▶ [本文]:
::::

【製作発表記者会見】稲垣吾郎&二階堂ふみW主演 手塚治虫の禁断の問題作『ばるぼら』初映画化
『ばるぼら』はデカダニズムと狂気にはさまれた男の物語である。- 手塚治虫
11月20日、「手塚治虫生誕90周年記念会」式典が東京・帝国ホテルで開催され、多くの出版関係者、漫画家、ゆかりのある芸能人が招待されていた。
その最後に、手塚治虫の禁断のアダルト&カルト漫画として世界にコアファンを持つ『ばるぼら』を国際共同製作で初映画化の製作発表記者会見が行われた。
登壇したのは、手塚治虫の実子である手塚眞監督、そして主演の、稲垣吾郎・二階堂ふみ。
「壊れゆく時にしか出せないような色気と尊さを感じられる作品」と語る稲垣吾郎。
世界同時初解禁の予告映像とともに、記者会見のすべてをお届けする。(フォトギャラリー)
手塚治虫の禁断の問題作、初映画化
プレスシートより。
『ばるぼら』は70年代末に手塚治虫が描いた連載漫画で、手塚治虫最大の異色作であり、英語、フランス語でも出版され、世界中にコアなファンを持つカルト・マンガの傑作です。
「ばるぼら」という名前の謎の少女に翻弄される小説家・美倉洋介のエロティックで奇怪な体験を綴ったストーリーは、手塚治虫版『ホフマン物語』とも言うべき、愛と幻想に満ちた大人向けのファンタジーです。
禁断の愛とミステリー、芸術とエロス、スキャンダル、オカルティズムなど、様々なタブーに挑戦した問題作。
その独特な世界感から映像化不可能ともいわれた本作品を、手塚治虫生誕90周年を記念して初映像化いたします。

::::

▶ [資料]:
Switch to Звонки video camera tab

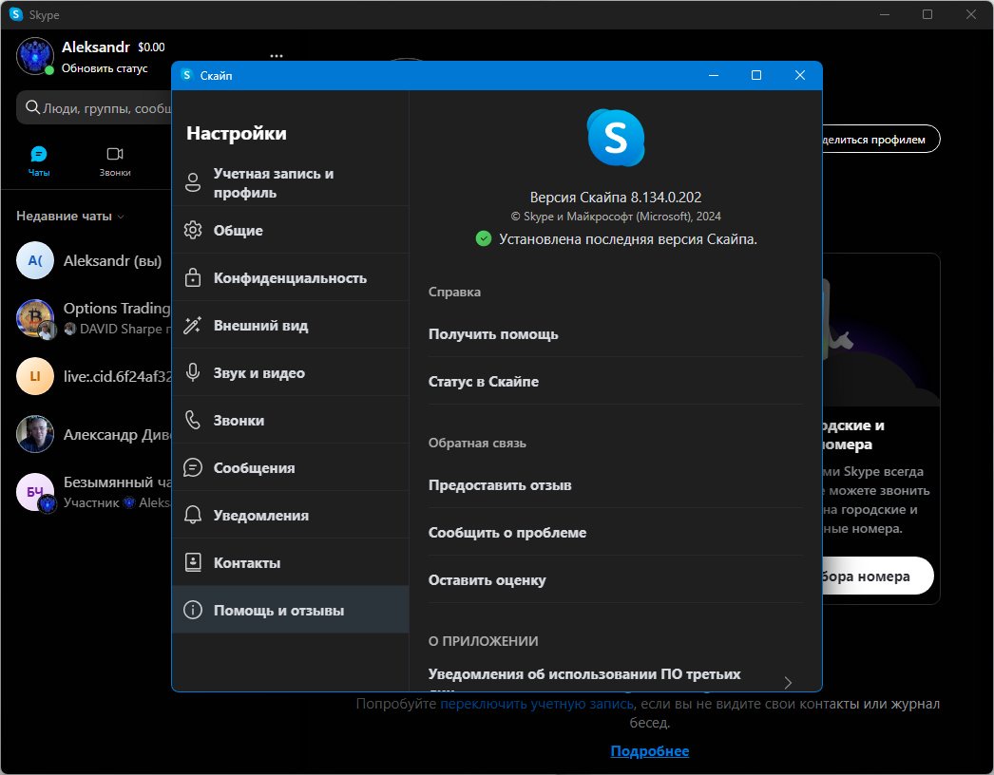tap(115, 154)
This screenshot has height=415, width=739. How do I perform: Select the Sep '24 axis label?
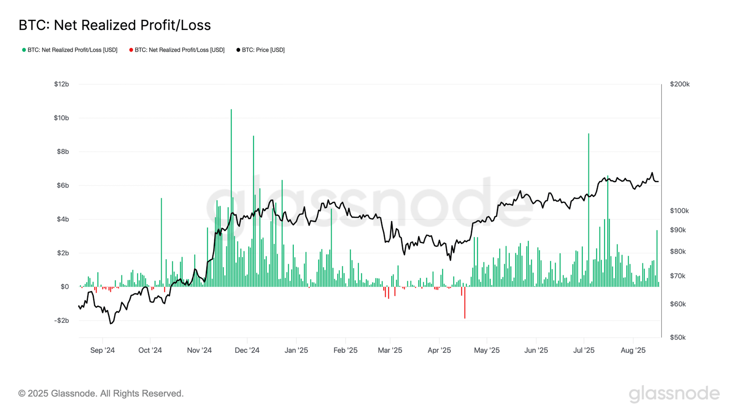[x=103, y=350]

::::

▶ [練習問題]:
a) 『ばるぼら』映画化の記事の「登壇したのは、手塚治虫の実子」から「大人向けのファンタジーです。」までの部分を、一字一句そのまま書き写してください。
b) 『ばるぼら』映画化の記事で「『ばるぼら』は70年代末に」で始まる段落を、主な事実を残して箇条書きにまとめてください。
c) 『ばるぼら』映画化の記事の続きを、最後の文のあとから書き足してください。
資料の行は、『ばるぼら』映画化の記事とは別のものです。

▶ [解答例]:
a)
登壇したのは、手塚治虫の実子である手塚眞監督、そして主演の、稲垣吾郎・二階堂ふみ。
「壊れゆく時にしか出せないような色気と尊さを感じられる作品」と語る稲垣吾郎。
世界同時初解禁の予告映像とともに、記者会見のすべてをお届けする。(フォトギャラリー)
手塚治虫の禁断の問題作、初映画化
プレスシートより。
『ばるぼら』は70年代末に手塚治虫が描いた連載漫画で、手塚治虫最大の異色作であり、英語、フランス語でも出版され、世界中にコアなファンを持つカルト・マンガの傑作です。
「ばるぼら」という名前の謎の少女に翻弄される小説家・美倉洋介のエロティックで奇怪な体験を綴ったストーリーは、手塚治虫版『ホフマン物語』とも言うべき、愛と幻想に満ちた大人向けのファンタジーです。

b)
- 70年代末に手塚治虫が描いた連載漫画
- 手塚治虫最大の異色作
- 英語、フランス語でも出版されている
- 世界中にコアなファンを持つカルト・マンガの傑作

c)
監督は手塚治虫の実子であり『白痴』(ヴェネチア国際映画祭、デジタルアワード受賞)、『ブラックキス』(東京国際映画祭)など独特の映画美学により国際的に評価される手塚眞。
撮影監督にはウォン・カーウェイ監督作品の映像美で知られるクリストファー・ドイルを招き、世界高水準のクオリティとなるアート・シネマに仕立てます。
稲垣吾郎が異常性欲に悩まされている売れっ子耽美派小説家を、自堕落な性格のフーテン女を二階堂ふみが演じます。
映画『ばるぼら』
監督:手塚眞
原作:手塚治虫
撮影監督:クリストファー・ドイル
音楽:橋本一子
主演:稲垣吾郎、二階堂ふみ
出演:渋川清彦、石橋静河、大谷亮介、渡辺えり、美波、片山萌美、ISSAY
©2019 Barbara Film Committee
2020年 全国公開
海外版予告篇(世界初解禁)
記者会見(全文)
手塚眞監督、主演の稲垣吾郎さん、二階堂ふみさんのすべての発言がとても貴重で、本作の魅力につながると判断し、全文掲載します。
手塚眞監督
父親の漫画原作を実写映画化するのは、これが初めてです。
今までアニメ化はやったことあるんですけど、初めて実写化作品に取り組ませていただきました。
なぜ「ばるぼら」なんだと思われる方もいらっしゃるかもしれませんが、私が特別に思い入れのある作品です。
そして今回は稲垣吾郎さん、二階堂ふみさんという素晴らしい俳優の皆さんにご参加いただきました。
とてもスペシャルな映画になっていると思います。
この映画が公開の暁には、どうぞ応援にかけつけていただきたいと思います。
みなさん、よろしくお願いいたします。
稲垣吾郎(美倉洋介 役)
このたび、手塚先生の怪作と言われている「ばるぼら」に出演させていただくことになりました。
この刺激的な作品で、ぼくの演じる美倉洋介という主人公は、愛と欲望に取り憑かれているキャラクターであり、それを監督と、クリストファー・ドイル撮影監督が創り出す耽美的で退廃的な美しい世界観で演出していただくことができました。
みなさんに楽しんでいただける作品になると思います。
二階堂ふみ(ばるぼら 役)
手塚先生の生誕90周年記念会のこのような中で「ばるぼら」実写化のご挨拶をさせていただけて、ほんとに幸せに思います。
原作がすごく力強く不思議な物語だったので、私自身は役のことを考えながら参加させていただきました。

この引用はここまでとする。